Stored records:
◆ ◆ ◆

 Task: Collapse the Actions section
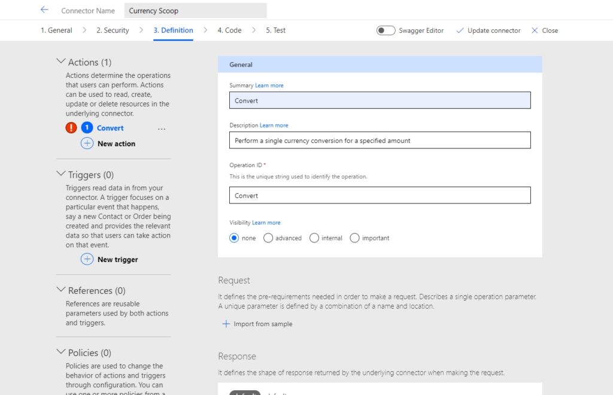click(x=61, y=61)
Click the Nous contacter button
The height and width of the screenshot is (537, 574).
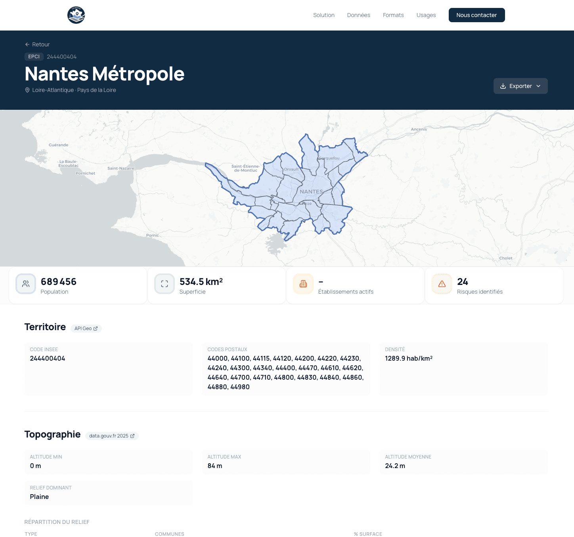click(x=476, y=15)
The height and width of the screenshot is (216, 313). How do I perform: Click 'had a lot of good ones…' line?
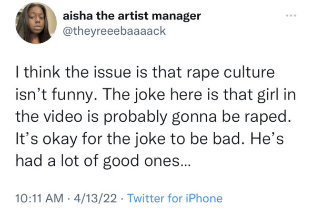[103, 161]
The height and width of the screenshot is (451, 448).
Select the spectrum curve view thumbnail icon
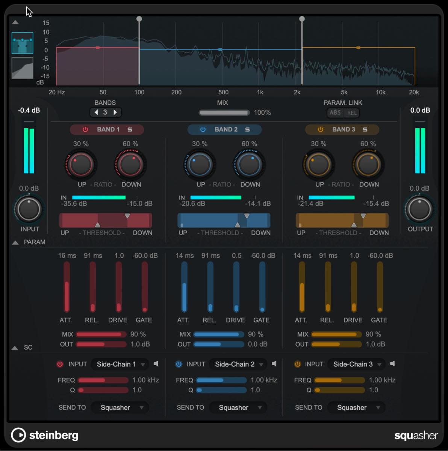[23, 68]
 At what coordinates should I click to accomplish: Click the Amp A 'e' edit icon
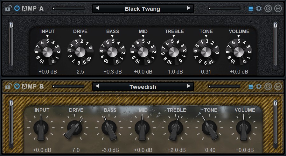tap(278, 9)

◆ ◆ ◆

▸ What the task asks: What you give back must match the entries exactly, apart from the omitted pictures.

▸ Task solution:
 Task: Collapse the Actions section
click(x=61, y=61)
Click the Nous contacter button
The height and width of the screenshot is (537, 574).
click(x=476, y=15)
The height and width of the screenshot is (216, 313). How do I perform: Click 'had a lot of good ones…' line?
[103, 161]
The height and width of the screenshot is (451, 448).
Select the spectrum curve view thumbnail icon
[23, 68]
 At what coordinates should I click to accomplish: Click the Amp A 'e' edit icon
tap(278, 9)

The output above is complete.